# My Tang Helped to Kill His First Victim



## White98SVT (Nov 18, 2006)

Well seeing as I had an aptasia problem, I went to the store and bought a beautiful copperband butterfly. As soon as he hit the water, my yellow hawaiian tang was all over him and would not stop fighting. So I fed him, turned off the lights and re-arranged some of the rock work. This did not do the trick. Plagued with stress and intimidation, the copperband kicked the bucket in less than a week.

My question is this, what fish can I add that will surve some sort of purpose in my tank and not get overly intimidated and be able to hold its own with my tang?

My other fish include a blue damsel, a royal gamma basslet, dragon goby, and a pajama cardinal. I also have a scarlet cleaner shrimp, coral banded shrimp, pistol shrimp, sally lightfoot crab, and some snails etc.

The tank is a 55g with live rock and corals.


----------



## caferacermike (Oct 3, 2006)

CBB are only for the most advanced reefers. They shouldn't be sold anyways. How about a bunch of peppermint shrimps? they work wonders on aptasia.


----------



## Melissa (Nov 28, 2006)

This is the exact same thing that happened to us.....or so mike told me. But he was able to catch the butterfly and bring it to the store. Yellow tangs are vicious and territorial fish. We got rid of ours because we were never able to add new fish to the tank. They should always be the last fish to be added to an aquarium. Not to mention butterflies are very picky eaters and one thier food is gone they wont eat. I too would recommend pepperment shrimp.


----------



## usmc121581 (Jul 31, 2006)

Nothing everythingnyou put in there from now one has a 50/50 chance of dying. except inverts. I would get rid of the yellow tang, I had to do the same thing. I dont know people like them fish anyway.


----------



## White98SVT (Nov 18, 2006)

Well that's good to know that copperbands are for experts....wish I had known that before. I got the aptasia under control with some Joe's Juice. It works great. 

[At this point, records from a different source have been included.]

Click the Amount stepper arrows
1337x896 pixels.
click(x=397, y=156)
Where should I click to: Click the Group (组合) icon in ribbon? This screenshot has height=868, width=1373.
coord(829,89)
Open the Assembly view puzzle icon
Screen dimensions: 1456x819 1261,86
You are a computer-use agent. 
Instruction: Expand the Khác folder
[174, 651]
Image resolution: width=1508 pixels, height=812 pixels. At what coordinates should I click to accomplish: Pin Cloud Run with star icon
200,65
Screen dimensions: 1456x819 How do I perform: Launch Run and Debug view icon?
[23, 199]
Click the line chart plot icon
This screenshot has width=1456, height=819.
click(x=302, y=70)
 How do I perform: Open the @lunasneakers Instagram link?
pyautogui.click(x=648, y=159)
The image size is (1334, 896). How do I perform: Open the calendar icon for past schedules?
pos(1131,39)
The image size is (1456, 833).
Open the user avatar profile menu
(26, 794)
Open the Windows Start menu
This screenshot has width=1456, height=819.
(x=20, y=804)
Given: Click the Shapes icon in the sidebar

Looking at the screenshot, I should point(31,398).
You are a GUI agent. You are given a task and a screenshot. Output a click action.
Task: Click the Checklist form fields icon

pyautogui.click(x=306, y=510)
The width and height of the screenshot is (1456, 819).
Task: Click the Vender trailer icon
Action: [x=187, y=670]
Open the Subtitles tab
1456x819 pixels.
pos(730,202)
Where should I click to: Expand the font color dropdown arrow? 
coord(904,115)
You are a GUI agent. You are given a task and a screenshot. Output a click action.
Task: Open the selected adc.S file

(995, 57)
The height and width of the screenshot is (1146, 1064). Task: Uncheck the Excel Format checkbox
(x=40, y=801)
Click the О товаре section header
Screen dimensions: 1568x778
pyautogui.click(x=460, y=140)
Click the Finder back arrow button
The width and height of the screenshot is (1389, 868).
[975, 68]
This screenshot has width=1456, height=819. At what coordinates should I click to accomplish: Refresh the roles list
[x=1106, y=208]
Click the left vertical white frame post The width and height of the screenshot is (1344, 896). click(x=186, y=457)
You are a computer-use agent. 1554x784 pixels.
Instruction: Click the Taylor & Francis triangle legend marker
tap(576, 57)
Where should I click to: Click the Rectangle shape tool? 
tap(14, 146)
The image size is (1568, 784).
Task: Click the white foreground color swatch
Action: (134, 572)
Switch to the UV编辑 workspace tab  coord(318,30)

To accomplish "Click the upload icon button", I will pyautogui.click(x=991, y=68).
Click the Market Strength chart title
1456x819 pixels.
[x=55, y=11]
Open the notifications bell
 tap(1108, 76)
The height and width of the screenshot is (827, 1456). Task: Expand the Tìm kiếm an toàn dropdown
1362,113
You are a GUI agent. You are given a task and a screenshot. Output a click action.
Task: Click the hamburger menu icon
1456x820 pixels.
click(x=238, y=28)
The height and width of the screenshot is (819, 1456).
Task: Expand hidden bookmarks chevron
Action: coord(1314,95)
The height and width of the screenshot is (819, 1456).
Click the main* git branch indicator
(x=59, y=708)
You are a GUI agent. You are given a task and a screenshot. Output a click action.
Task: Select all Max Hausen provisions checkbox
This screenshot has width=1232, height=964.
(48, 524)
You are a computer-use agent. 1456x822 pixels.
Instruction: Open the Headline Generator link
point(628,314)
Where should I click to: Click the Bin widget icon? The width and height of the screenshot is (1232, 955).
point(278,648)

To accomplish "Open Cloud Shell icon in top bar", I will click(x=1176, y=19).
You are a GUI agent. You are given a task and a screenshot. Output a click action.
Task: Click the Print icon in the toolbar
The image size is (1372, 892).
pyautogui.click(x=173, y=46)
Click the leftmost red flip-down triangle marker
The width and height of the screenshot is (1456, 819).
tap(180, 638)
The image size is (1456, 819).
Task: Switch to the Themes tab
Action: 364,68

So everyone says just to get rid of the yellow tang? If I can catch him that is.


----------



## usmc121581 (Jul 31, 2006)

White98SVT said:


> Well that's good to know that copperbands are for experts....wish I had known that before. I got the aptasia under control with some Joe's Juice. It works great.
> 
> So everyone says just to get rid of the yellow tang? If I can catch him that is.


If you want any other fish in there get rid of him, if you dont keep him.


----------



## caferacermike (Oct 3, 2006)

You might be able to add other fish that do not share that body shape. ANy angels, tangs, or butterfly fish will be in for a fight.

Joe's juice works great but keep one thing in mind, when aptasia melt or are cut away, they will spread everywhere. So if you use Joe's make sure to really get that thing. Other wise it can recover and will reproduce like crazy.


----------



## DoubleT (Dec 28, 2006)

*yello tang*

I am having the same problem, the tang was put in last. Its currently harrassing the blue devil damsel. So far its left the lion fish alone.

I thinking to return it.


----------



## Gump (Oct 26, 2006)

Try wrasses, they are very fast and usally dont take crap from tangs. Racoon butterflys are also aptasia eaters.


----------



## Melissa (Nov 28, 2006)

if you want something to control aptasia your best bet is pepermint shrimp, they work great.


----------



## White98SVT (Nov 18, 2006)

I may try a peppermint shrimp but I've already got three shrimp and a crab. I've also heard that peppermint shrimp are hard to keep alive. I'm trying not to throw more money away.


----------



## Melissa (Nov 28, 2006)

i am not sure about that. we have never had a problem with our peperment shrimp.


----------



## jdecorse25 (Feb 13, 2007)

*Aptasia*

I looked online and saw this http://www.northcoastmarines.com/aptasia.htm

have you heard of it. Apparently you inject it into the aptasia. Just thought I'd try to help. :mrgreen:


----------



## White98SVT (Nov 18, 2006)

*Re: Aptasia*



jdecorse25 said:


> I looked online and saw this http://www.northcoastmarines.com/aptasia.htm
> 
> have you heard of it. Apparently you inject it into the aptasia. Just thought I'd try to help. :mrgreen:


That's similar to Joe's Juice that I already use. I'm not sure about that product, but the Juice definately does the job.


----------



## pwrca (Mar 6, 2007)

I read on Aboutsaltwater forum that lemon juice injected in the stem of aptasia will kill it. Never tried it, but you could give it a try.


----------



## caferacermike (Oct 3, 2006)

PW keep in mind that lemon juice is an acid. You are correct that it will melt aptasia. For everyone else as well, excess lemon juice, acid, will react with your parameters and cause your PH to crash. Be VERY careful administering it. Use a hypodermic syringe and patience.


----------



## Melissa (Nov 28, 2006)

i have heard, and we have dome this once or twice before. you cant take a syringe and directtly shoot them with calcium. they shrivel up and die. but be sure to get it as near thier mouth as you can and do not use to much. we have not done this in a long time because we have got the pepermint shrimp and havent had a problem with them since.


----------



## caferacermike (Oct 3, 2006)

Melissa I think you got an extra "t" in your advice. I'm thinking you meant, "can" instead of "can't". 

Kalkwasser powder is the best form of CA to smear over the offending critter. In fact Melissa it has been pointed out in many publications that it appears Joe's Juice is nothing more the Kalk in a bottle. The CA advice is another great way to control the buggers.


----------